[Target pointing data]
## BEGIN

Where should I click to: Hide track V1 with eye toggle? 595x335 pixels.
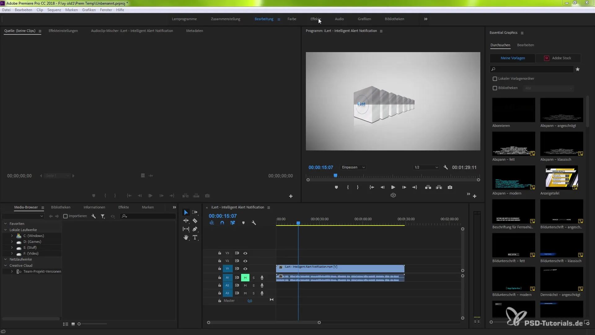[x=245, y=269]
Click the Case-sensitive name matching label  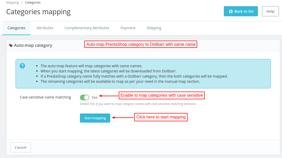click(x=45, y=97)
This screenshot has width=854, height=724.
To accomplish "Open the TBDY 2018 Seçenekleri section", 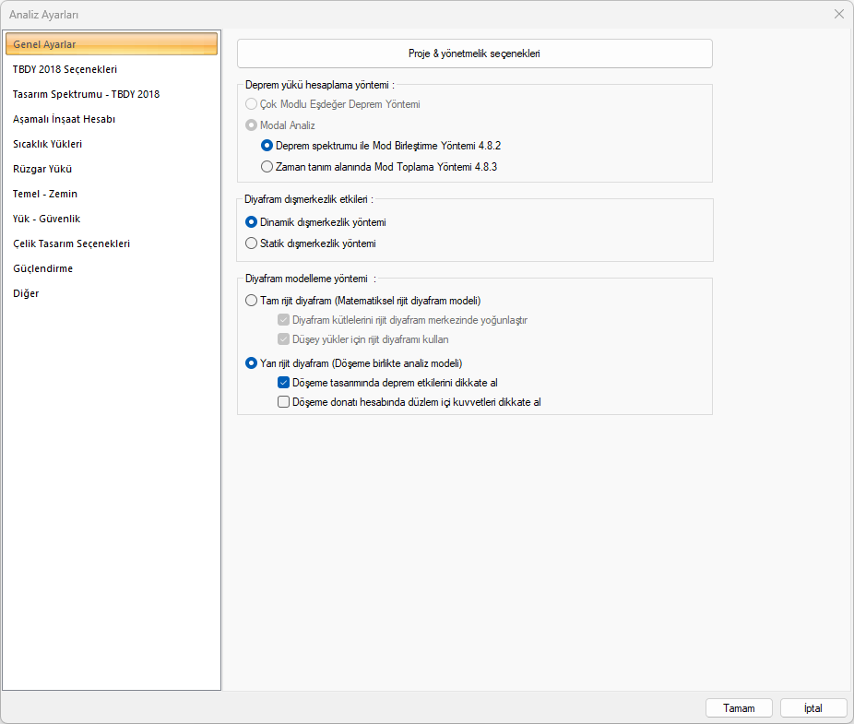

## END

[PROBLEM REQUIREMENTS] Copy the items exactly, starting with the line containing "This screenshot has width=854, height=724." and continuing through the last item. Leave the pictures out of your answer.

[CORRECT RESPONSE]
This screenshot has width=854, height=724.
To accomplish "Open the TBDY 2018 Seçenekleri section", 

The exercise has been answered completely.